For two new poems of mine, on ninny versus deep serene, and proverbs for the wicked, click here and scroll down to pp. 34 and 35.
This is a tale of two libraries, one an old friend and one a
mystery building; I’ll start with the old friend. The year 2016 has seen many architectural
changes in the city of New York. The one
I can most relate to is the reopening, after two years of renovation, of the
Rose Reading Room of the New York Public Library, that formidable Beaux Arts
structure on Fifth Avenue at 42nd Street, guarded by two famous
sculpted lions. Behind that Beaux Arts
façade and the lions, deep inside and up on the third floor, is the famous
reading room where researchers pore over the items they have requested.

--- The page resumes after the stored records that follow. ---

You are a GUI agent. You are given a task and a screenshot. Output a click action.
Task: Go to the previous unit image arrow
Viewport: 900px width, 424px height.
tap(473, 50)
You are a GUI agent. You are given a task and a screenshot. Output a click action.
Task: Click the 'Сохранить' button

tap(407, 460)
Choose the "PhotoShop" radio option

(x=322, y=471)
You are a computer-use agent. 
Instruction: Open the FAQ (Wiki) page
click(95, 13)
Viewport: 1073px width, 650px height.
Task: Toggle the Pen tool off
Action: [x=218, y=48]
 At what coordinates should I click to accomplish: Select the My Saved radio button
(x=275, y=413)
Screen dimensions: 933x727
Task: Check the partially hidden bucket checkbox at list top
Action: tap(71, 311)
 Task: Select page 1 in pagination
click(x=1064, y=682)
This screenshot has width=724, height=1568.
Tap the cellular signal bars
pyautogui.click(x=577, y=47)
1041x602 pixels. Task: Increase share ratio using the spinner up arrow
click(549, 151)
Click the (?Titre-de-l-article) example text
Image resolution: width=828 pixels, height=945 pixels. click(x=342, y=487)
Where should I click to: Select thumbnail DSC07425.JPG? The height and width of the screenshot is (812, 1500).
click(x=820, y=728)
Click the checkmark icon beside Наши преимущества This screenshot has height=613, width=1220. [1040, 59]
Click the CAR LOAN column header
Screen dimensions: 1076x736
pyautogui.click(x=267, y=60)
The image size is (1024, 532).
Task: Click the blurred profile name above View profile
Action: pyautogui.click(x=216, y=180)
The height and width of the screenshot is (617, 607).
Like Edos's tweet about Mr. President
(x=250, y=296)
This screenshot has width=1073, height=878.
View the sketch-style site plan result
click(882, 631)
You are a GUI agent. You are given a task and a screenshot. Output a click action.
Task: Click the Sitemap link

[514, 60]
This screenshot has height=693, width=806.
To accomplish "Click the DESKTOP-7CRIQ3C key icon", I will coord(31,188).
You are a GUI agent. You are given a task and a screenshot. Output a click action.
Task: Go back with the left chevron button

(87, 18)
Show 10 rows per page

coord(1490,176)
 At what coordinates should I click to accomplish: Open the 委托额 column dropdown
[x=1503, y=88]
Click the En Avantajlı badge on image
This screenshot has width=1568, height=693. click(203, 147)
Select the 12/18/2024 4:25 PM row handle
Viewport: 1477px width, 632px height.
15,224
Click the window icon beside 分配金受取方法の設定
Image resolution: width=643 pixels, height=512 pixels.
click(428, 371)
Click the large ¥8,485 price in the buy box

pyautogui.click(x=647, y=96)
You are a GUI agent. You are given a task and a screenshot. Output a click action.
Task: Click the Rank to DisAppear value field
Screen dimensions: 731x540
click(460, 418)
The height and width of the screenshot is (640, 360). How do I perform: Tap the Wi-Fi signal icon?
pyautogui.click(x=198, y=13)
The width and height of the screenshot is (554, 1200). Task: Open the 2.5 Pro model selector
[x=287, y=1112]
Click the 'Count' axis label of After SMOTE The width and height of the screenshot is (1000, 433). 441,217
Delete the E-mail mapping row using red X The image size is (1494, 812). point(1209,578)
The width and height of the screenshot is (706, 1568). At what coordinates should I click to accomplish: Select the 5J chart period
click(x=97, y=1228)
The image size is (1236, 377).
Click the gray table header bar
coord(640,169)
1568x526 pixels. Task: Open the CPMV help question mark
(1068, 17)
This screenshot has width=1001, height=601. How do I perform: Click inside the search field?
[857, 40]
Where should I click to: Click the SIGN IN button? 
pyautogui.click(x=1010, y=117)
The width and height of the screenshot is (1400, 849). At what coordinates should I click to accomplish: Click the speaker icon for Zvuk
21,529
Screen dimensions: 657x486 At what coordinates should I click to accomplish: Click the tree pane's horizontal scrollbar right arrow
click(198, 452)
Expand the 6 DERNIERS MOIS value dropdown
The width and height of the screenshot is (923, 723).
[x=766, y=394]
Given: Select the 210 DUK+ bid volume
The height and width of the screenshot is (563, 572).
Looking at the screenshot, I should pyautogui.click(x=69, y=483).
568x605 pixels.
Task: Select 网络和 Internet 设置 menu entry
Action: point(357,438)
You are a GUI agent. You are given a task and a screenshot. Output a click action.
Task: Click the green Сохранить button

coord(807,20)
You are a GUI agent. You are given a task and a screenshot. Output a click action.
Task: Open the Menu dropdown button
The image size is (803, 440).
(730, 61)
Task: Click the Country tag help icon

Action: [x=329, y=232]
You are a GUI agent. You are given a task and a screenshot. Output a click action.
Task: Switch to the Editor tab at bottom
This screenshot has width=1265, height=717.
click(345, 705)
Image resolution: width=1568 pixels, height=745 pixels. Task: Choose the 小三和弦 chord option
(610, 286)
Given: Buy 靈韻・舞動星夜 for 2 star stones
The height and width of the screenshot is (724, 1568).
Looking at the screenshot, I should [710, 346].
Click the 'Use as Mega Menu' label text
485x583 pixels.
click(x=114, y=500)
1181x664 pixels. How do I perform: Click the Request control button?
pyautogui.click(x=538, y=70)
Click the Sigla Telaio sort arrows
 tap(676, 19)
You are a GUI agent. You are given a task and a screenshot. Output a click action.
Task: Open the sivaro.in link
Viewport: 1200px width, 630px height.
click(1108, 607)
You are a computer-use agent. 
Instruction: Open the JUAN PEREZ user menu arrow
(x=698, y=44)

In years past I have spent hours in the Rose Reading Room
perusing books, many of them fragile, fetched up from the library’s innards and
delivered to me when my magic number flashed on the screen above the window
where you claim the books requested, or where you find, alas, that the items
you most want and need are not available.
Sometimes I claimed one thin volume, and sometimes a whole stack of
books that I with effort toted back to my seat at one of the room’s long
tables. All round me were other
researchers likewise immersed in their work, plus an occasional intruder from
the streets who propped some book or newspaper up in front of him (always a
him) and pretended to read, while dozing off from time to time, until a library
guard nudged him awake and reminded him that sleeping here in the Rose Room is
totally and absolutely forbidden.
My last project there was reading books – preferably primary
sources – about the slave trade in New York, as background material for my
unpublished historical novel Dark
Knowledge. So engrossed was I in my
research that I failed to look around and above me to appreciate just how
magnificent my surroundings were: a room the length of two city blocks, with a
52-foot-high ceiling displaying murals showing fluffy clouds in a wide-arching
sky. The building itself dates back to
1902, when the cornerstone was laid; the roof was completed in 1906, but the
library didn’t open until 1911, when on the first day between 30,000 and 50,000
visitors poured in.
Given the building’s age, it’s not surprising that time took
its toll. One night in May 2014 an
ornamental plaster rosette crashed to the floor of the reading room, causing the
library to conduct a full inspection of the ceilings of both the Rose Reading
Room and the adjoining catalog room where scholars submit their request and
receive the magic number that will let them claim their materials in the
reading room. Restored in the 1990s, the
1911 reading-room ceiling proved to be in good condition, but the library
decided to do more than recreate and replace the fallen rosette. Installing scaffolding and lengthy platforms,
it reinforced all 900 plaster elements in both rooms with steel cables,
restored the catalog room’s mural, and installed LED lights in the reading
room’s chandeliers. The project cost $12
million and meant the rooms were closed for two years, to the dismay of
researchers and the general public, who were serviced in other less grandiose rooms throughout the building.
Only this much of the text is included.